RECORDS PROVIDED Start Marker

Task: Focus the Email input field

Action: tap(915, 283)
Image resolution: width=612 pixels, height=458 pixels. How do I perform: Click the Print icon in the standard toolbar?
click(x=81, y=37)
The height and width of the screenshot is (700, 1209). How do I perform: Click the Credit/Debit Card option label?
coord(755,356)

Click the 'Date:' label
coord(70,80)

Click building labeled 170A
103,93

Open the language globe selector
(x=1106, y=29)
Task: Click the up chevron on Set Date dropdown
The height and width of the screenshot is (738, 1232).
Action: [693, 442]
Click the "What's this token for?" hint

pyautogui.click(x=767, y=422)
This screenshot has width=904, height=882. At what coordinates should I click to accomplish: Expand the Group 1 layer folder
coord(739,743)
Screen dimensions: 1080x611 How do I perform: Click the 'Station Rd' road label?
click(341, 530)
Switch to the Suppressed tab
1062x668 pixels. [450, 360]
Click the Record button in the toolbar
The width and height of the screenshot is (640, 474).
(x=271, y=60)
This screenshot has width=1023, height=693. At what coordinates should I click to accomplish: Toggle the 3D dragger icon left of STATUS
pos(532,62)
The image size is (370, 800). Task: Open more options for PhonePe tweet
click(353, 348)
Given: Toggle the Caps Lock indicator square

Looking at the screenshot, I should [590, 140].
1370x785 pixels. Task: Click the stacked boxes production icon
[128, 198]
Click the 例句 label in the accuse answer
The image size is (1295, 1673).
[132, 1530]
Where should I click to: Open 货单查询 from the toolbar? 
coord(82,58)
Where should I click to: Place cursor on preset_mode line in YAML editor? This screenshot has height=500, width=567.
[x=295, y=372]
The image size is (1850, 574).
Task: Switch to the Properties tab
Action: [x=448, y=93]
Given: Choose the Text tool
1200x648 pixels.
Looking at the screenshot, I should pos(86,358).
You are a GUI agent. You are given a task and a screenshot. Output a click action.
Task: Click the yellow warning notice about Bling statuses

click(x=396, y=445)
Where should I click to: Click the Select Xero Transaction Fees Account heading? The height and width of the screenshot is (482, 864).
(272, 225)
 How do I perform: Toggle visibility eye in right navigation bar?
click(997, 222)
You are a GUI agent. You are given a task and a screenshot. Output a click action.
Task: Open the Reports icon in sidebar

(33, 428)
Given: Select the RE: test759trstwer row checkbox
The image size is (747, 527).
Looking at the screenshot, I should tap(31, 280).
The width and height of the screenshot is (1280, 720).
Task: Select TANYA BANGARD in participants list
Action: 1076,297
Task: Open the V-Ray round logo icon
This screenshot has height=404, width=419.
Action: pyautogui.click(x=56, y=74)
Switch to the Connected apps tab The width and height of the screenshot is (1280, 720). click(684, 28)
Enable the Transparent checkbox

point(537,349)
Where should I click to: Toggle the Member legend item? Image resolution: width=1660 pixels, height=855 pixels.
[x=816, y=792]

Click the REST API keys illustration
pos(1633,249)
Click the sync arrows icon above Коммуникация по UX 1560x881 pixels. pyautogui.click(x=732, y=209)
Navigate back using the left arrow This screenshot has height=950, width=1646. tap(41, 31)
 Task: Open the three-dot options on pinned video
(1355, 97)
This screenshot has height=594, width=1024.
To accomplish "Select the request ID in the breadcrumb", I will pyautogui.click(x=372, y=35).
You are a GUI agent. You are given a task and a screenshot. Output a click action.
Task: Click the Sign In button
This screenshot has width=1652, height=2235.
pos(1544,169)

RECORDS PROVIDED End Marker

## PROBLEM DESCRIPTION
Output all of the records above exactly as they appear.

## EXERCISE RESPONSE
Task: Focus the Email input field

Action: tap(915, 283)
Image resolution: width=612 pixels, height=458 pixels. How do I perform: Click the Print icon in the standard toolbar?
click(x=81, y=37)
The height and width of the screenshot is (700, 1209). How do I perform: Click the Credit/Debit Card option label?
coord(755,356)

Click the 'Date:' label
coord(70,80)

Click building labeled 170A
103,93

Open the language globe selector
(x=1106, y=29)
Task: Click the up chevron on Set Date dropdown
The height and width of the screenshot is (738, 1232).
Action: [693, 442]
Click the "What's this token for?" hint

pyautogui.click(x=767, y=422)
This screenshot has width=904, height=882. At what coordinates should I click to accomplish: Expand the Group 1 layer folder
coord(739,743)
Screen dimensions: 1080x611 How do I perform: Click the 'Station Rd' road label?
click(341, 530)
Switch to the Suppressed tab
1062x668 pixels. [450, 360]
Click the Record button in the toolbar
The width and height of the screenshot is (640, 474).
(x=271, y=60)
This screenshot has width=1023, height=693. At what coordinates should I click to accomplish: Toggle the 3D dragger icon left of STATUS
pos(532,62)
The image size is (370, 800). Task: Open more options for PhonePe tweet
click(353, 348)
Given: Toggle the Caps Lock indicator square

Looking at the screenshot, I should [590, 140].
1370x785 pixels. Task: Click the stacked boxes production icon
[128, 198]
Click the 例句 label in the accuse answer
The image size is (1295, 1673).
[132, 1530]
Where should I click to: Open 货单查询 from the toolbar? 
coord(82,58)
Where should I click to: Place cursor on preset_mode line in YAML editor? This screenshot has height=500, width=567.
[x=295, y=372]
The image size is (1850, 574).
Task: Switch to the Properties tab
Action: [x=448, y=93]
Given: Choose the Text tool
1200x648 pixels.
Looking at the screenshot, I should pos(86,358).
You are a GUI agent. You are given a task and a screenshot. Output a click action.
Task: Click the yellow warning notice about Bling statuses

click(x=396, y=445)
Where should I click to: Click the Select Xero Transaction Fees Account heading? The height and width of the screenshot is (482, 864).
(272, 225)
 How do I perform: Toggle visibility eye in right navigation bar?
click(997, 222)
You are a GUI agent. You are given a task and a screenshot. Output a click action.
Task: Open the Reports icon in sidebar

(33, 428)
Given: Select the RE: test759trstwer row checkbox
The image size is (747, 527).
Looking at the screenshot, I should tap(31, 280).
The width and height of the screenshot is (1280, 720).
Task: Select TANYA BANGARD in participants list
Action: 1076,297
Task: Open the V-Ray round logo icon
This screenshot has height=404, width=419.
Action: pyautogui.click(x=56, y=74)
Switch to the Connected apps tab The width and height of the screenshot is (1280, 720). click(684, 28)
Enable the Transparent checkbox

point(537,349)
Where should I click to: Toggle the Member legend item? Image resolution: width=1660 pixels, height=855 pixels.
[x=816, y=792]

Click the REST API keys illustration
pos(1633,249)
Click the sync arrows icon above Коммуникация по UX 1560x881 pixels. pyautogui.click(x=732, y=209)
Navigate back using the left arrow This screenshot has height=950, width=1646. tap(41, 31)
 Task: Open the three-dot options on pinned video
(1355, 97)
This screenshot has height=594, width=1024.
To accomplish "Select the request ID in the breadcrumb", I will pyautogui.click(x=372, y=35).
You are a GUI agent. You are given a task and a screenshot. Output a click action.
Task: Click the Sign In button
This screenshot has width=1652, height=2235.
pos(1544,169)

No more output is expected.